> **YOUR INSTRUCTIONS**
The exercise calls for exact output of the lines between the one that contains "Given: Click the red right boundary edge" and the end of the data, with both ends kept and pictures left out.

Stored items
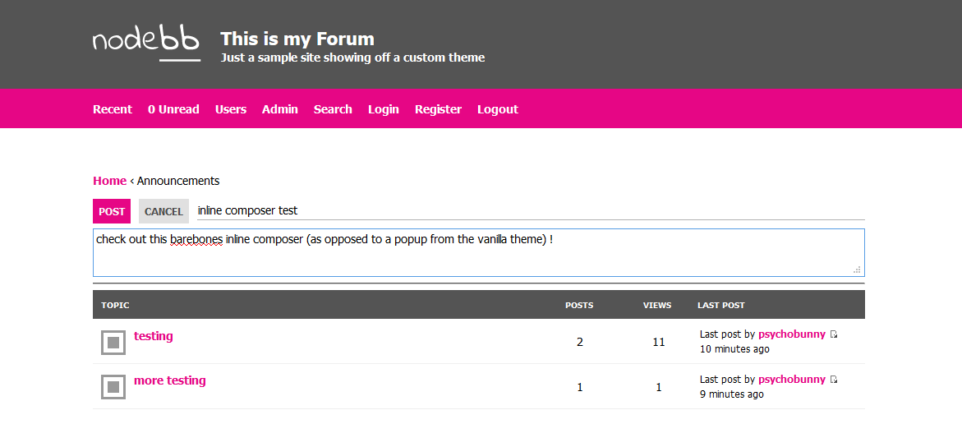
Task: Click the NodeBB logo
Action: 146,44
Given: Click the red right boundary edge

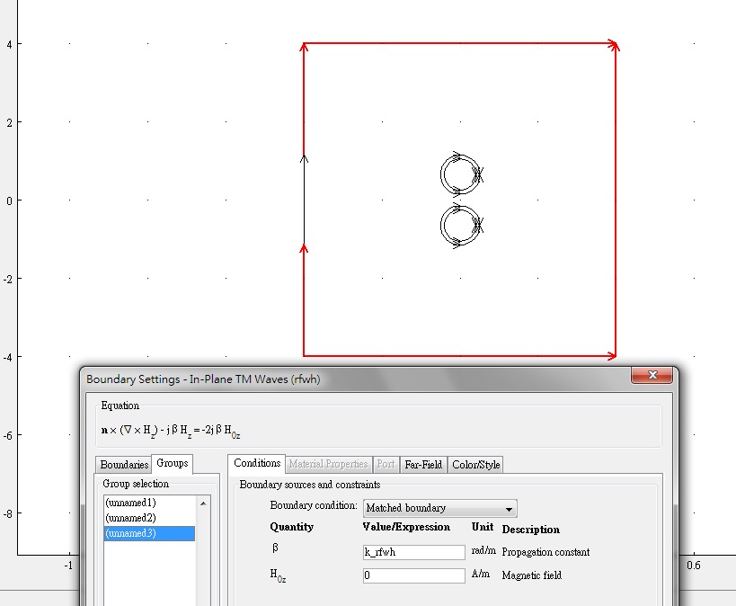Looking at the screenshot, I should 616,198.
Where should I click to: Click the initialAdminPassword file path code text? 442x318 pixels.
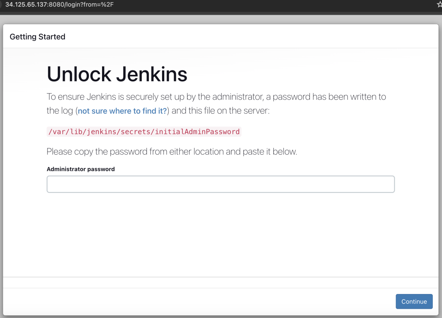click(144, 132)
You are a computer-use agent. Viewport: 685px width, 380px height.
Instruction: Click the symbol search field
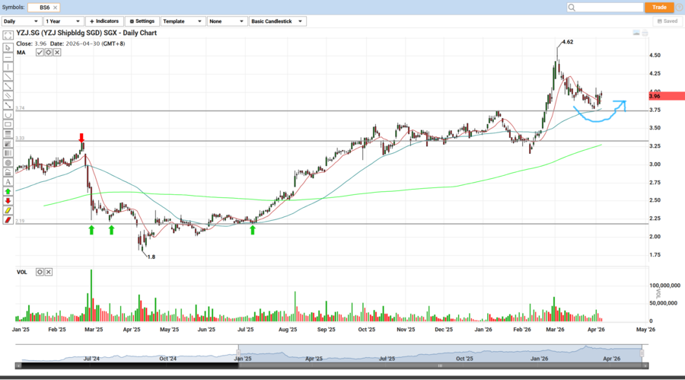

> **OUTPUT OF THE TASK**
Given: Click the red right boundary edge

Looking at the screenshot, I should 616,198.
Where should I click to: Click the initialAdminPassword file path code text? 442x318 pixels.
click(144, 132)
You are a computer-use agent. Viewport: 685px width, 380px height.
Instruction: Click the symbol search field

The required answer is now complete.